宮本の顔を見られるのは、これが最後なんだと思うと、胸が締め付けられるくらい苦しかった。

「初めて会った時から、好きでした。俺の彼女になって下さい」

そう言って、宮本は身を乗りだし、早智の唇に自分の唇を重ねた。

「友達じゃなくて、恋人になってほしい。早智を独り占めしたい」

頭を抱えられ、より深く唇が重なった。

早智の目からいくつもの涙が零れていた。

「ひどい…。どんなにショックだったと思ってんの?」

「え?あ、ごめん。早智、泣いてるの?」

「そりゃ泣くでしょーよ。信じらんない。バカなんじゃない?しかも、女紹介してもらったとか、最悪」

「何か、めっちゃ口悪くない?」

「悪くもなるよ」

早智が、ティッシュに手を伸ばし、目に当てる。涙が止まらなかった。

「本当にごめん。今のLINEも、男友達だから。早智のこと相談してて。今日、告白しようと思ってたから、応援メッセージが次から次へと入ってきて」

「ウソつき。もう嫌い。大っ嫌い」

「え?」

「私もすごく好きだけど、今日の宮本君は嫌い。意地悪しすぎだもん。また会えなくなるんだ…って思ったら…」

涙が次から次へと溢れる。

「ごめん」

宮本が、ドアを開けて、運転席へと乗り込む。

「な、何?」

早智が助手席へと追いやられる。

「ホテル行こ」

「は!?」

「いいから、シートベルトして」

そして車は走り出した。


「早智が可愛いすぎて、もう我慢できそうになくて、今日で友達の関係を終わらせたかった。初めて会った時から、優しくて、綺麗な人だなって思ってて。なのに天然で、何かほっとけないし。私服で来ます、って思わず言ったけど、本気でそう思ってた。でも、子供がいるのも知ってたし、家に行く勇気が出ないまま四年以上過ぎてしまって…。この前、早智の車が郵便局の駐車場にずっと停まってるって、前に同じ職場だった人が教えてくれて。本当は給与の受け取り、郵便局の通帳じゃなくても良かったんだけど、あの日、ダメ元で郵便局に行ったら、本当に早智がいて、めっちゃテンション上がった」

宮本の告白を受けた早智は、緊張しながらも、心ゆくまで、ゆっくりと肌を重ね合わせ、朝まで宮本と一緒に過ごしたのだった。


『で?』

『付き合うことになりました。旦那も彼女いるし、文句言われないし、めちゃくちゃ幸せです。縁があったんだね』

『どーでもいーわ』

高校の同級生に、仕事に行く前に、報告のLINEをニヤけながらする。

「いらっしゃいませ」

早智が、お客さんに気付き、声を掛ける。

「今から仕事で、またしばらく帰って来られないので、お金を下ろしに来ました」

宮本が、言う。

「じゃあ、こちらの用紙の記入、お願いします」

用紙を渡す時に、そっと指が触れる。

手続きを済ませ、宮本が帰って行く。

「あの子、めちゃくちゃイケメンだったなー」

局長が話かけてくる。

「本当に。緊張してしまいました」

早智は、自分の彼氏だと自慢したい気持ちを抑えながら、答えた。

LINEが届く。

『早智の顔が見られて良かった。元気出たよ。相変わらず、かわいかった。行ってきます』と。

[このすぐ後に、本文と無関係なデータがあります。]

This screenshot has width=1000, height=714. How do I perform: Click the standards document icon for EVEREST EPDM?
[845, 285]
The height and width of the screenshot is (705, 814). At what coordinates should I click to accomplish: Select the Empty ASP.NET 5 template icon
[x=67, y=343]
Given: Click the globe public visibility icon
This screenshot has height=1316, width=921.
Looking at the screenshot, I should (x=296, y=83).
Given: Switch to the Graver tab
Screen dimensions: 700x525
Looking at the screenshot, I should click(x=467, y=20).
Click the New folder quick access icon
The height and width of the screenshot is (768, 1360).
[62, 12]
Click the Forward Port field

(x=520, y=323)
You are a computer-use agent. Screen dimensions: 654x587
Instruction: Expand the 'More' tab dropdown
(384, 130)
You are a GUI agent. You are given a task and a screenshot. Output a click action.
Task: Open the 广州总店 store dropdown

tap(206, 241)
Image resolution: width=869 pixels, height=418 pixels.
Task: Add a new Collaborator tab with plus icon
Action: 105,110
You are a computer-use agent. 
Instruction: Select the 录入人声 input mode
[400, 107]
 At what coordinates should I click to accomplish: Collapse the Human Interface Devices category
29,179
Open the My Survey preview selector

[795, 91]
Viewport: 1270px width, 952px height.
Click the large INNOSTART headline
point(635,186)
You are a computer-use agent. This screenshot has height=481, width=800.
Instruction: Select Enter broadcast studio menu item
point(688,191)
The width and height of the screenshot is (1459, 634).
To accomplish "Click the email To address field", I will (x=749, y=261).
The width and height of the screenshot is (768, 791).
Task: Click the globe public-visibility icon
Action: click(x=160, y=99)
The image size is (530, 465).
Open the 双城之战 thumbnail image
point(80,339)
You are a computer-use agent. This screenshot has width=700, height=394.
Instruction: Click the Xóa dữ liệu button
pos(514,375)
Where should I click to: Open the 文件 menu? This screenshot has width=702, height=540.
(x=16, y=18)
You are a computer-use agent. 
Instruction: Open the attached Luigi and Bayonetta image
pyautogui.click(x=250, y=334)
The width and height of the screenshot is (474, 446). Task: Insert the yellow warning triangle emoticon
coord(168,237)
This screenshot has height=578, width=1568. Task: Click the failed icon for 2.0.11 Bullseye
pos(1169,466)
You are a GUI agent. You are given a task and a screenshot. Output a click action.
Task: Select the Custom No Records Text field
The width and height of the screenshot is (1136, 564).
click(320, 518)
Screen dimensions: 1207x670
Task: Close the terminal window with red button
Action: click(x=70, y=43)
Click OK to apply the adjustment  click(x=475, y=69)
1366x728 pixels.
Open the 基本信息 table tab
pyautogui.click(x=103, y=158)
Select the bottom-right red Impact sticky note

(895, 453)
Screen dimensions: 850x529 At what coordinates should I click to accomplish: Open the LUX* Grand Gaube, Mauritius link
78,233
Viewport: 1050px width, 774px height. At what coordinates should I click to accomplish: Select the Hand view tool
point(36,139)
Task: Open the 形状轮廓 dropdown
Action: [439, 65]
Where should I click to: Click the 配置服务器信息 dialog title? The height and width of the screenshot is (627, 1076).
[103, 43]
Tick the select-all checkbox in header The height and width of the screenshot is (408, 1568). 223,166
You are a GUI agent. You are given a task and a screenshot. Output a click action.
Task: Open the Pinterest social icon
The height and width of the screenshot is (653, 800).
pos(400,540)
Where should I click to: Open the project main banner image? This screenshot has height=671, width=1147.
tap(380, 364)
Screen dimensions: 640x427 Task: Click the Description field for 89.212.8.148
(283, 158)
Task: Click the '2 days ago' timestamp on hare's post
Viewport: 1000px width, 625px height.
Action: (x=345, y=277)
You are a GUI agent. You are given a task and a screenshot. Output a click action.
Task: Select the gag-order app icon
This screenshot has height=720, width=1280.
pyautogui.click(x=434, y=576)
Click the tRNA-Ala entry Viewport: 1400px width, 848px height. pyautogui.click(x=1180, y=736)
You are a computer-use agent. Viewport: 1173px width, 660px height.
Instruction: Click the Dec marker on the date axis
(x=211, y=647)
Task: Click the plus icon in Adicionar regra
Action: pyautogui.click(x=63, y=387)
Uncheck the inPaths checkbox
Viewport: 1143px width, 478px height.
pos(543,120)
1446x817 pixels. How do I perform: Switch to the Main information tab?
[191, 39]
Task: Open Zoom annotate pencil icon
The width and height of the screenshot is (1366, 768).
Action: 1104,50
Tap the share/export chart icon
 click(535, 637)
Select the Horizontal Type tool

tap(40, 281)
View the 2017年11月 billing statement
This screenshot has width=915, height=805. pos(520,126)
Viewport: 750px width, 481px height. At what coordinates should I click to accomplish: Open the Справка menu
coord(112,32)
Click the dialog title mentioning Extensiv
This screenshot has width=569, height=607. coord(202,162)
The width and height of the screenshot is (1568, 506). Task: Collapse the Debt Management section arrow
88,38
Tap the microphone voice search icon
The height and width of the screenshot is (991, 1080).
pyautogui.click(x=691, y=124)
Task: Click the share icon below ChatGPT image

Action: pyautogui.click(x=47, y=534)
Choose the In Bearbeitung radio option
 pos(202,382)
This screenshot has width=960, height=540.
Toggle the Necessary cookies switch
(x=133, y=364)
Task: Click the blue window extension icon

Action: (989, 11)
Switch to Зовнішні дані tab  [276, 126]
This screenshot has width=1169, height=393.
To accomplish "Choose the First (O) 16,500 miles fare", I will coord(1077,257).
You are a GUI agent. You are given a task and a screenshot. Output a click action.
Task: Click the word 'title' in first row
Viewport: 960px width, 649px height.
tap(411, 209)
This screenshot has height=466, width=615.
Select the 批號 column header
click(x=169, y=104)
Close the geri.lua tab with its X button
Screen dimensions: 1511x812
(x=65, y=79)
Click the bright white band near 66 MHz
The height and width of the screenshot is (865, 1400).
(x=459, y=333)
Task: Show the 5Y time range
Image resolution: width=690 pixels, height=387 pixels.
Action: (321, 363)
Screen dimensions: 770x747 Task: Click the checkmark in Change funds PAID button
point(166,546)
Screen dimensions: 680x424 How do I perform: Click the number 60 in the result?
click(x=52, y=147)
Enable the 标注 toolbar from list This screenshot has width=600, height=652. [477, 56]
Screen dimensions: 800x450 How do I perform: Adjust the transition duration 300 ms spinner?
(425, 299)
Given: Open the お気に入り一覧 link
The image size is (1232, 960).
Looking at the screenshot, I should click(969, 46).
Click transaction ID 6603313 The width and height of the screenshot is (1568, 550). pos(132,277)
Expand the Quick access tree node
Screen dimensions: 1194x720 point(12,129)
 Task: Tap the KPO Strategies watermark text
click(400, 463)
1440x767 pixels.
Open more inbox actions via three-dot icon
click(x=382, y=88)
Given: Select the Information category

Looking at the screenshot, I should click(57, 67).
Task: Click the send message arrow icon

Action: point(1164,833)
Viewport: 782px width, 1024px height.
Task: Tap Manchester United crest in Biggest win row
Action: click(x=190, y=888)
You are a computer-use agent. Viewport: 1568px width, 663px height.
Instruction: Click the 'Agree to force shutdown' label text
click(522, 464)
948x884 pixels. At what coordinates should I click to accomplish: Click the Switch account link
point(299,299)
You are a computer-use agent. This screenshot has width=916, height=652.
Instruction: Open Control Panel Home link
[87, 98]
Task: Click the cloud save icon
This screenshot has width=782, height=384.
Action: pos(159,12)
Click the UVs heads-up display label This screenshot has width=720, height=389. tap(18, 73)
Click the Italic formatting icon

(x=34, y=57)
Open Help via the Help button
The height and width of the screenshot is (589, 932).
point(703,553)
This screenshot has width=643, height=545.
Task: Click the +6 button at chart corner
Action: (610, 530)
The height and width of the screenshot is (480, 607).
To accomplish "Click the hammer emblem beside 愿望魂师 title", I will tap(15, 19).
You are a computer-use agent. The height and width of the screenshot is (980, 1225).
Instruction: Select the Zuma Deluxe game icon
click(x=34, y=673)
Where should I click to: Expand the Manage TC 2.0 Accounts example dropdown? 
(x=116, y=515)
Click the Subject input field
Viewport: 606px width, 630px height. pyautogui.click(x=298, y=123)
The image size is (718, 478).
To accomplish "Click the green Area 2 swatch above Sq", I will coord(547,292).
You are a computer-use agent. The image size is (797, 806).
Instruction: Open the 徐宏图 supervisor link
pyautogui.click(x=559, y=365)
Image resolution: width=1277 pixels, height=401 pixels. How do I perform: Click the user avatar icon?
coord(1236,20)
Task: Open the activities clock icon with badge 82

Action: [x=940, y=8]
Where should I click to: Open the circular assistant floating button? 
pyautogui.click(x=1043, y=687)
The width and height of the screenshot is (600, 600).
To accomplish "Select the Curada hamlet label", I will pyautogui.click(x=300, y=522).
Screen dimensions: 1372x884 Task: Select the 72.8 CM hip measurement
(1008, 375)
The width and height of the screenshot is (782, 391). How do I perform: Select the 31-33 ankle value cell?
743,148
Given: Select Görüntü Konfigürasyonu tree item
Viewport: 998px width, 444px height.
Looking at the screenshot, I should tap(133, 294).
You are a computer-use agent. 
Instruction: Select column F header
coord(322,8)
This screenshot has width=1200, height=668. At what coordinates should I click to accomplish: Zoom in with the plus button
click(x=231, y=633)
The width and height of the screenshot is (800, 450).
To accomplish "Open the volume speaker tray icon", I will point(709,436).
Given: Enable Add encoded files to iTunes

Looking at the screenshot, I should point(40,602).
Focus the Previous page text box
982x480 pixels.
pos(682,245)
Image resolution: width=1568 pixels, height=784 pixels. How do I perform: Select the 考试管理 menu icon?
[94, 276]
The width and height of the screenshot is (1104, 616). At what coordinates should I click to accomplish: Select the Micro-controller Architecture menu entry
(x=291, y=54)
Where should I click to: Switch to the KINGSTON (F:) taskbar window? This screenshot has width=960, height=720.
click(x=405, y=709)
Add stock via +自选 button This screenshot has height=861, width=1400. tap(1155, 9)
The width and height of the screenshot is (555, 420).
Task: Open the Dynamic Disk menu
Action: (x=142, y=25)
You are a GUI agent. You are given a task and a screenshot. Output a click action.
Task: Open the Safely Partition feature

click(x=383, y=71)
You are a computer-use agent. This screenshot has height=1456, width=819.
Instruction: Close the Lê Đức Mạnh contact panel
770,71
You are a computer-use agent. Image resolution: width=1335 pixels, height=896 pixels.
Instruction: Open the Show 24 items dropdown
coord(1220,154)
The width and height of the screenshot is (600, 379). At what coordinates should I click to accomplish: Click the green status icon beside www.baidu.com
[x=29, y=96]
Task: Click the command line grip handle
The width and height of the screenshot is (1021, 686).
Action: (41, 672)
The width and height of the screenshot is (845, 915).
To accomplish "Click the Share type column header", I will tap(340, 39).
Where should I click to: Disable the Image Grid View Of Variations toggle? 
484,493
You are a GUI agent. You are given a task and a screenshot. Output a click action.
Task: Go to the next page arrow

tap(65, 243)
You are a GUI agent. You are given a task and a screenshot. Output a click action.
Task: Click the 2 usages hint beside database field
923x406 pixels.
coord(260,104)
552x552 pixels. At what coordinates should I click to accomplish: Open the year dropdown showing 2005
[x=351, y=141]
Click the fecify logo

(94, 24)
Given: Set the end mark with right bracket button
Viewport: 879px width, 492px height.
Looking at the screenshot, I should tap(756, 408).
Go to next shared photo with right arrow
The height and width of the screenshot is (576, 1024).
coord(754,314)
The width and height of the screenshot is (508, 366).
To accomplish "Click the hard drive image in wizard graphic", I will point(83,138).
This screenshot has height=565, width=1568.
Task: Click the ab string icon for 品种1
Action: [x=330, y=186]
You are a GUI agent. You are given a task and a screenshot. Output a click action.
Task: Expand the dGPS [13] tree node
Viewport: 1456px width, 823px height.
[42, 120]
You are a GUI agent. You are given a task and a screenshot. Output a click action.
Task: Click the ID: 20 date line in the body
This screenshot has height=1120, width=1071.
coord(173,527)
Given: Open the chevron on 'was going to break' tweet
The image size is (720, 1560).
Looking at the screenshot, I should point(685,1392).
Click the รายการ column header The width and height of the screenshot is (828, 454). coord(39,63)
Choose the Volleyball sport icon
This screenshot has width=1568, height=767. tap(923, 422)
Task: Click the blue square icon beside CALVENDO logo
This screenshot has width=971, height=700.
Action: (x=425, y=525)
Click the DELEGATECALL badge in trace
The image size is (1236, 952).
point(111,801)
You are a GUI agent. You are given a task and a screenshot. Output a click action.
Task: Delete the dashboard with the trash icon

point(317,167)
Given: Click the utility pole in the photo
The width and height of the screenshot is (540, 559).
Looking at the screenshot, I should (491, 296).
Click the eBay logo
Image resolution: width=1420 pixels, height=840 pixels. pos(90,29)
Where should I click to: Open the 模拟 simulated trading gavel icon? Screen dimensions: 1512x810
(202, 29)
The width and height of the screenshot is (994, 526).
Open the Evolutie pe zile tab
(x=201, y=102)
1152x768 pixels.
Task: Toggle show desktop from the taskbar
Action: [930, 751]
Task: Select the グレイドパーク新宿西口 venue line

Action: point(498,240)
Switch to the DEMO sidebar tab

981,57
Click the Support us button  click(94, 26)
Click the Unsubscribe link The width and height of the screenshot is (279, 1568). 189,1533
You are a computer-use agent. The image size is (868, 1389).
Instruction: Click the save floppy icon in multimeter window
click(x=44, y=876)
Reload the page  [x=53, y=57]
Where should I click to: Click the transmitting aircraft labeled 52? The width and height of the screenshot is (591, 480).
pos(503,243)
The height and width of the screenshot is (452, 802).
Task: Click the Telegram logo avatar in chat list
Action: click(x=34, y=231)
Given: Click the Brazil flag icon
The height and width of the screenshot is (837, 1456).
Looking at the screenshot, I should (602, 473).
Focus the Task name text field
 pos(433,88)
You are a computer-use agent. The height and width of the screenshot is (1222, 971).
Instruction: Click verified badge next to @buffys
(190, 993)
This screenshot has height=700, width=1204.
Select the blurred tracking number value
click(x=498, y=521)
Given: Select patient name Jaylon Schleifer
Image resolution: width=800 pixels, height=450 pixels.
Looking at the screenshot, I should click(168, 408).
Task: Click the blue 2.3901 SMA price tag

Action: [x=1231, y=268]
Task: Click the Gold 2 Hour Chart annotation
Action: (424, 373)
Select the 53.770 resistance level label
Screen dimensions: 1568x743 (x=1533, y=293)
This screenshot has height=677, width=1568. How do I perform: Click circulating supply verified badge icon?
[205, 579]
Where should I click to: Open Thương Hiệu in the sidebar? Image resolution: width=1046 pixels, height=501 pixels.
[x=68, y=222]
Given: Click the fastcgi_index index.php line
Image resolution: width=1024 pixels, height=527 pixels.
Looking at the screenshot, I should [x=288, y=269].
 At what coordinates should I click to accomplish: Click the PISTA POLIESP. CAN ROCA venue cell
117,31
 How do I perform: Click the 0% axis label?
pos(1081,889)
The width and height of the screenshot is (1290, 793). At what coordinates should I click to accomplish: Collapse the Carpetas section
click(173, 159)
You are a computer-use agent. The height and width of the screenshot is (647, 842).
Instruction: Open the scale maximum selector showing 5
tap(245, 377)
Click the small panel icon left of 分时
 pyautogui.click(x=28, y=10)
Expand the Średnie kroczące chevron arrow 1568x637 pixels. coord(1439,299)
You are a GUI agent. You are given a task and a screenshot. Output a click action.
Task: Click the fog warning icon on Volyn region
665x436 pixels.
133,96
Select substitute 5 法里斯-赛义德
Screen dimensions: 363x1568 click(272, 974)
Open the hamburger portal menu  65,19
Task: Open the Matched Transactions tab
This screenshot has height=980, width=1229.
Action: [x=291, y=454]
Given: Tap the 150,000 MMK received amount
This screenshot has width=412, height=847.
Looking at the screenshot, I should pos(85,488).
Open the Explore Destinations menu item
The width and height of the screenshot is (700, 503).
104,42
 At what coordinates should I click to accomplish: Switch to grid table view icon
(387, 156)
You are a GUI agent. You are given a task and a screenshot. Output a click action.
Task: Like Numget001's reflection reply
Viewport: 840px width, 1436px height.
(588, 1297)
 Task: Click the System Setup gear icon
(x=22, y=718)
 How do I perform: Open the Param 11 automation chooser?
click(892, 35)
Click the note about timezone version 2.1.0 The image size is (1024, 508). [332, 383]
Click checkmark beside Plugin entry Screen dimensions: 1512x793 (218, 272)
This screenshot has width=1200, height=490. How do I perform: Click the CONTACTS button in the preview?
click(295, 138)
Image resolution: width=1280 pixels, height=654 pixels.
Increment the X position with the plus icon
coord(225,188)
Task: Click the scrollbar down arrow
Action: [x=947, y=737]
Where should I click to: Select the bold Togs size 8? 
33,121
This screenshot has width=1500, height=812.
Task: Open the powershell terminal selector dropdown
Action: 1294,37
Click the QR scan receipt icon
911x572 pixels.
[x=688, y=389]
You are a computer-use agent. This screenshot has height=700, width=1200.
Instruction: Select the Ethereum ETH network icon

『私も会えて嬉しかった。局長が、めっちゃくちゃイケメンって言ってたよ。私の彼氏だって自慢できないのが残念。お仕事、気を付けて行ってきてね』

早智も、お昼休みに返信をする。

バカみたいなLINEのやり取りだけれど、幸せに満ち溢れながら、四年越しの恋が叶った二人は、毎日をこの先も穏やかに過ごしてゆくのだった。